Don’t wing it:
Why lack of content marketing experience will cost you

When it comes to content marketing, you can’t wing it. If you do, you’re just throwing money away – because getting content marketing wrong costs your business at every level.

So let’s look at four key areas – and how a mistake in any one of them can quickly derail your entire effort. And then we’ll look at how you can avoid these pitfalls.

1. Idea generation

Well, here is where it all starts. It’s all about those ideas. But this is dangerous water, because it’s easy to have a ‘great idea’ and get really excited about it, without truly stress-testing it to see if it fulfills the criteria for a successful article.

Here is what to avoid:

  • Too salesy: If you own a chain of hardware stores, do not write about how you have the best products and the best materials. Don’t even try to slip it in at the end. This is the number one way to irritate your reader – and current/future customer – and instantly turn them away. What should you do instead? Helpful, practical content on home improvement that solves your customers’ problems.
  • Zero relevance: The ‘ripped from the headlines’ approach can work, but don’t force it. It must tie in tightly to your offering (which you’re not mentioning directly, as we have discussed). Again, it’s about the reader – how relevant is this idea to their concerns? Taking the home improvement example – look at articles that speak to someone who is isolating at home and wants to spend that time doing home improvement, rather than offering your ‘what this means for humanity’ views on the pandemic.
  • Too obvious: What we’re really talking about here is going deeper into your initial research. Going past the ‘first thought’, that obvious topic, to one that really gets engagement and beats competitors’ content. So you’re not just writing generic articles about building your perfect kitchen, but you’re tailoring it to different audience segments – easy-access kitchens for older people; the best kitchens for young families; perfect kitchens when you have limited space, and so on. In the end, think deeply about the challenges your customers face and the questions they have.

 2. Writing

Here’s a banana skin just waiting to be slipped on. When it comes to writing, watch out for these hazards or brace yourself for disaster.

  • The ‘I’ve got this’ approach: No, you don’t. Not unless you are a.) a professional writer; b.) a very good professional writer (no, they are not all equal), and c.) have sufficient time. Outsource. Get a content marketing agency that has a big team of writers who understand journalism and publishing at the same level they understand marketing. And let them solve your problems.
  • The ‘It’s easy, we just need to…’ approach: Nope, it’s not easy. And you never ‘just need to…’ Cutting corners won’t work. Not with content. Accept that this is a big task. What’s needed is a proper budget, a proper brief, and giving the writer the proper time to do it. Having the right person from your company to give consolidated feedback to your chosen agency is also vital – avoiding the ‘feedback by committee approach’ which never produces a good result.
  • The ‘Yeah, let’s just skip it this week’ approach: And next week and the week after.

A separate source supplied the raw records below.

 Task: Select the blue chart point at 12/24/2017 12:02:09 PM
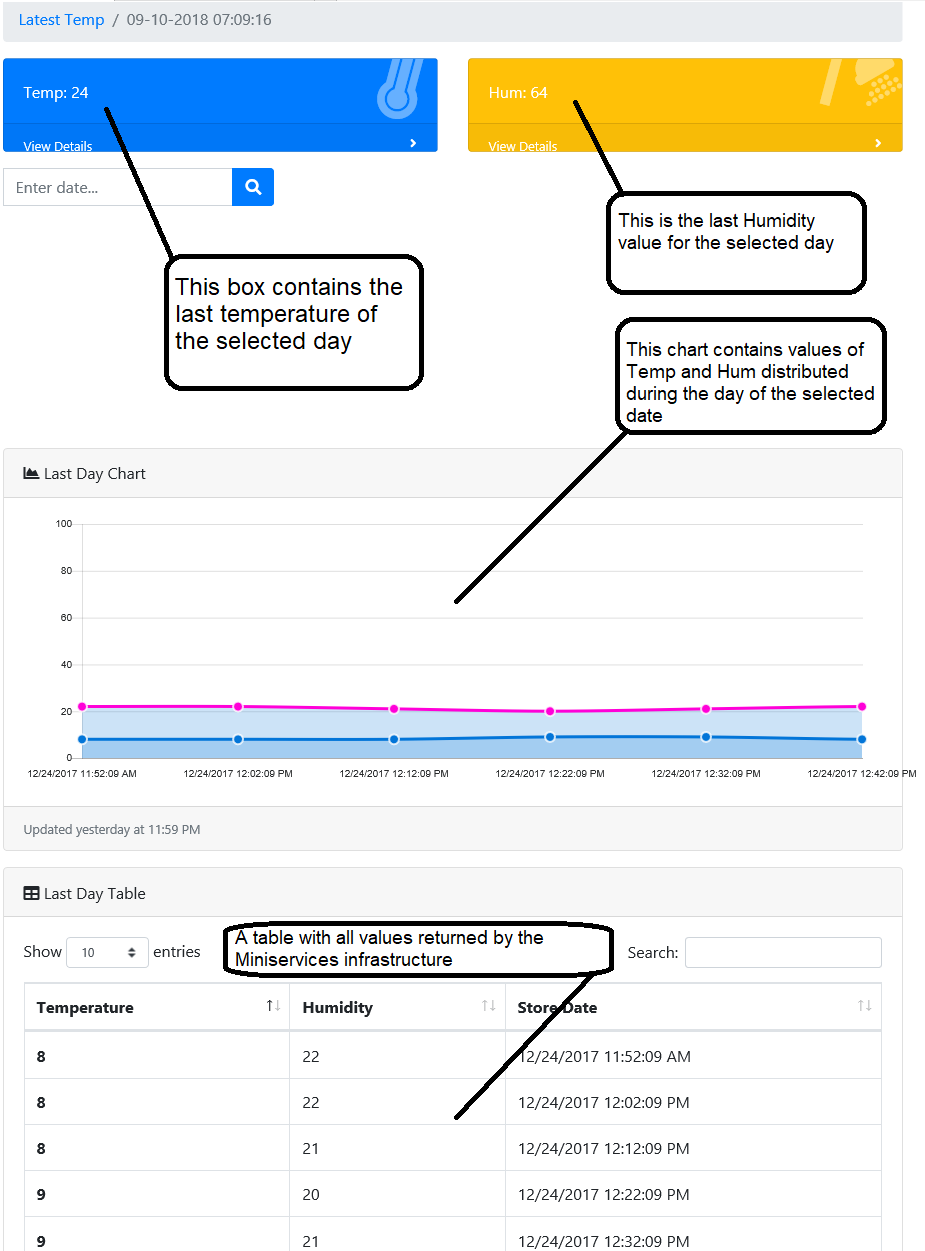238,739
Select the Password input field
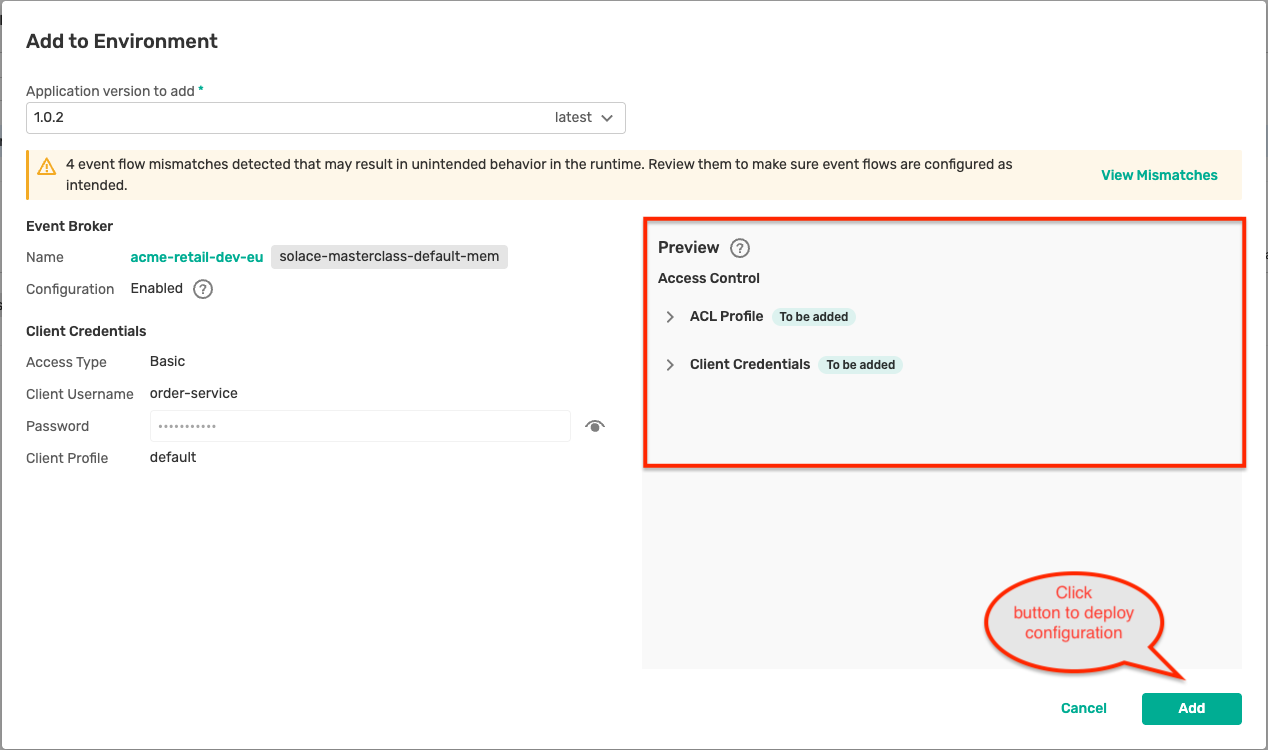 coord(360,426)
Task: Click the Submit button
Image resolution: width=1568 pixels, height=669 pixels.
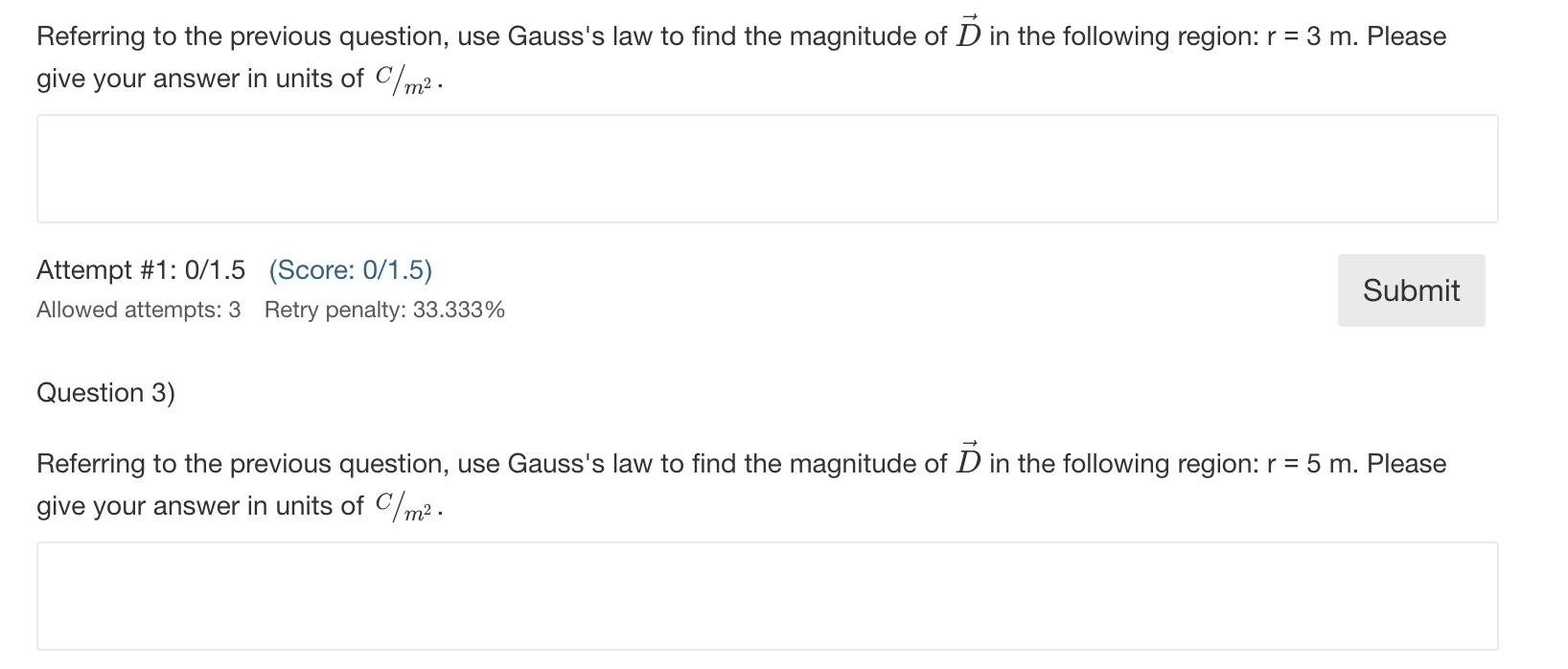Action: coord(1409,290)
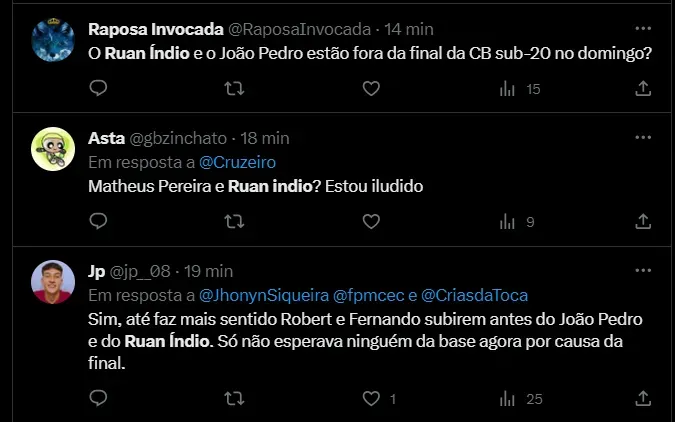Like Asta's tweet
This screenshot has height=422, width=675.
(x=371, y=222)
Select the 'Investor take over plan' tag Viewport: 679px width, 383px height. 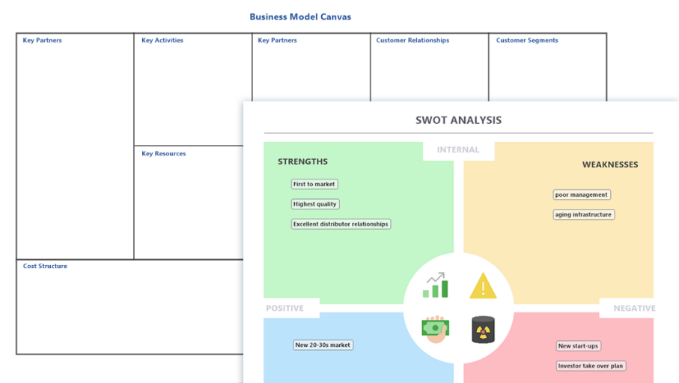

Content is tough and if you’re not working with a great agency, it’s a grind. You miss a week, your audience goes elsewhere. It’s that brutal. Set your schedule and stick to it. Being consistent is key.

3. Publishing and distribution

Yes, your content is amazing. But is it findable? Have you ever been to a library or bookstore that didn’t have sections and sub-divisions? Well, you need to guide your readers to your content, using the right tools at the right time.

  • The ‘Let’s publish it on our blog and people will find it’ approach. No, they won’t find it. Ask yourself: have you truly optimised it for SEO or have you just shoved a bunch of keywords in there that are actually going to harm your ranking? Have you sent it out via email to people who might actually benefit from it? Same with social. Is it on the named author’s LinkedIn profile? And since you’ve created such a great non-promo article, have you leveraged that fact and got it syndicated in industry publications?

4. Workflow

Who does what and when? If this isn’t smooth, you’re never going to hit those deadlines – and that means missed opportunities. It’s about taking care of all the points we have mentioned so far, and ensuring they form part of a streamlined process. Here’s what to avoid.

  • Ignoring the details: If you don’t spend enough time on your idea, your brief will not be detailed or relevant and the unfortunate writer – no matter how good they are – won’t be able to deliver something great. More time is then spent on rewrites, more time is lost … you can see where this is going.

Are you experienced?

So there you go. A quick tour around some ways that lack of experience can derail your content campaign and cost you money. Because anything that hands customers to competitors, or annoys your existing customers, is an expensive mistake. By systematically following these points, or working with a great agency that can, you are maximising your content efforts and getting the most out of your digital marketing spend.